Thursday, April 17, 2014

Picking Up Where We Left Off and "Paying the Magic Forward"

It's been over a year and a half since my sister and I were working on this blog together.  Today would have been her 43rd birthday and tomorrow marks 20 months since she was ushered into Heaven.  It has been a very long and difficult 20 months. God has taught me much and I have grow immensely. Also, I have come to a point where I am finally ready to pick up where I left off.  So in the next few blog posts I am going to finish out our last trip to Disneyland as a family in July of 2012, referring to notes I took from her and Aunt Diva the last week of her life.  Then I will begin posting things from the parks in the last year and a half since. It is all still relevant information and not outdated.

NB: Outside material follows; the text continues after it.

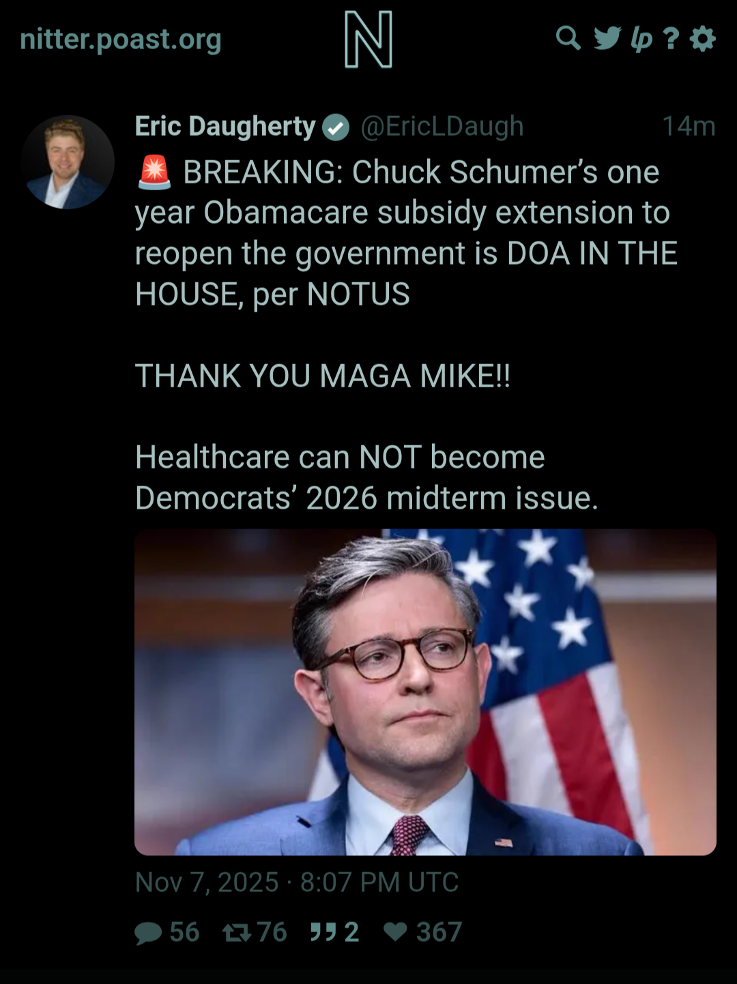
Task: Click the 367 likes count
Action: 439,932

Things haven't changed that much.

She liked this blog and loved helping me take pictures for it, often laughing at me when I would do crazy things to get a picture and then introduce myself as Disneyland Diva and tell the stranger it was for my blog. She would want me to keep it up and if she were here she would be giving me her opinions on things,  asking me if I got a picture of this or that, and discussing ros and cons of our experiences at Disneyland. And so, because it was something we both enjoyed, I am pressing forward and am going to work on getting caught up. And boy do I have a lot of catching up to do!

So before I set out on the next thing we were going to discuss from that July 2012 trip, here are a few pictures that we got as a group that last trip that I wanted to share on this "Picking Up Where We Left Off" post.
 Cars Land

Radiator Springs' Founder, Stanley
Red the Firetruck
Ornament Valley
Flo's V-8

Main Street USA

Main Street USA
(We are registered Native American on one side of our family)
These are some of the group pictures we were able to get and I treasure them! My sister was a trooper and she held up amazingly well despite being just a couple of weeks from her death.  You would never have guessed from looking at her in any of these pictures.

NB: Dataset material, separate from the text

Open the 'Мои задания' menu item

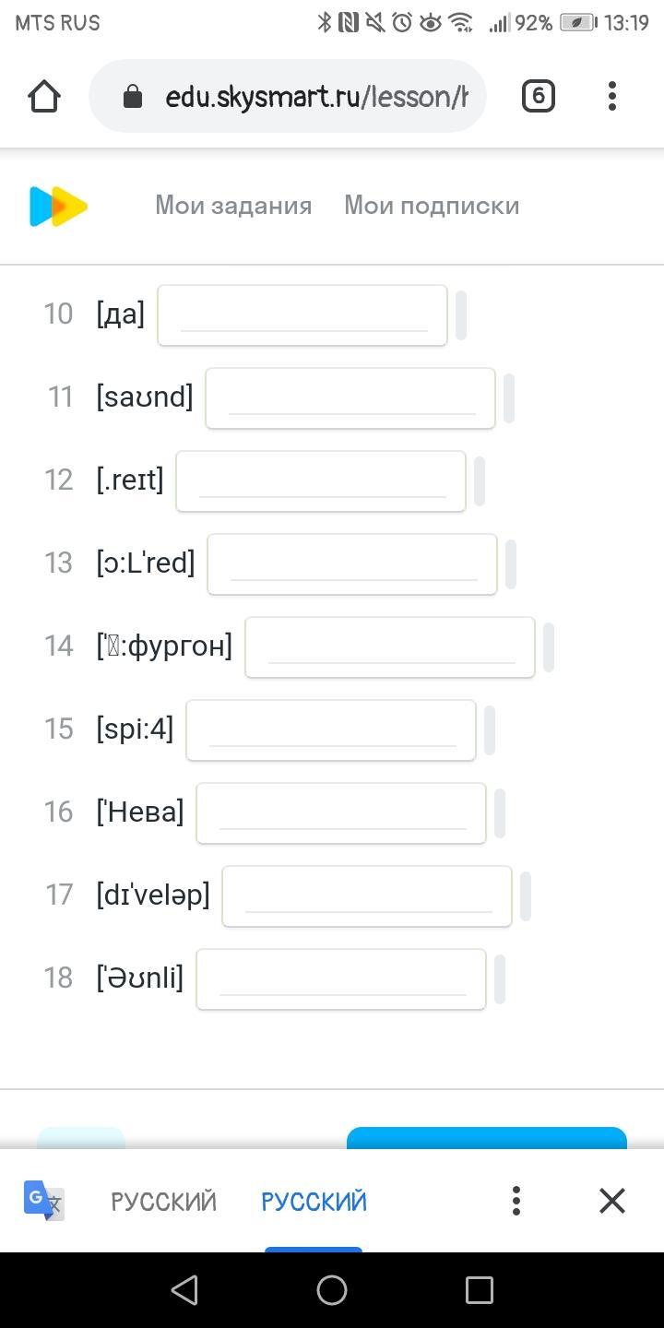[x=233, y=206]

It was a magical, bittersweet, wonderful, heart-breaking trip for our family. We had help from dear family and friends to be able to afford to make this trip possible, but we didn't have any special assistance passes or any make a wish badges or anything that would have let anyone know that the woman in the front of the last picture above, had been given a prognosis of possibly just one more week to live and this was her last trip to Disneyland.

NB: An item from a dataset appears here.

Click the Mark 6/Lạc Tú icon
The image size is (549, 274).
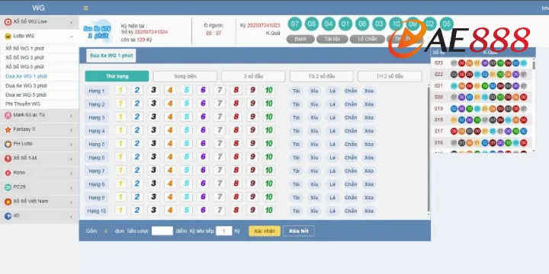click(8, 116)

Why do I say this?  Well, because we had two ECVs.  One for my sister and one for my father that week.  They would not have lasted an hour in the parks otherwise. They simply could not stand or walk for very long. My sister was in the last weeks of her life.  She had immense pain and suffering, but she hid it well. She'd been doing that for years.  My father had debilitating hip pain that had not be properly diagnosed.  He hadn't had a moment of pain-free life for over a year, but he also hid it well. To look at us, it may have seemed like we were just a selfish or lazy family trying to get around the long July queues and cut in ahead of others with our ECV's.  After all, ECVs should be left for the folks who "really need them."  We did really need them, but to look at us you wouldn't know it. We needed to find tables quickly in restaurants or my sister would get sick if she couldn't eat at the right times. She got very cold and couldn't sit just anywhere. We were trying to fit in everything she had missed out on during treatments the last three years of her life, and that was a lot!  I may have been kind of pushy trying to make sure she did it. No, I'm her older sister, so I'm sure I was pushy. I may have been short with people or impatient, or demanding. It may have upset people that I was one person in line sometimes and then at the last second several more people joined us because they couldn't stand that long.  So looking at us, I'm sure no one had any idea that the entire time I was fighting back tears, sick to my stomach, distressed, worried, and doing everything I could not to keep thinking that this was the last time I would be doing all these things with my sister. All the while, doing everything in my power not to show her any of that, but to try to act like I was having the time of my life. So to a stranger, you never would have known that I was completely and utterly heart-broken.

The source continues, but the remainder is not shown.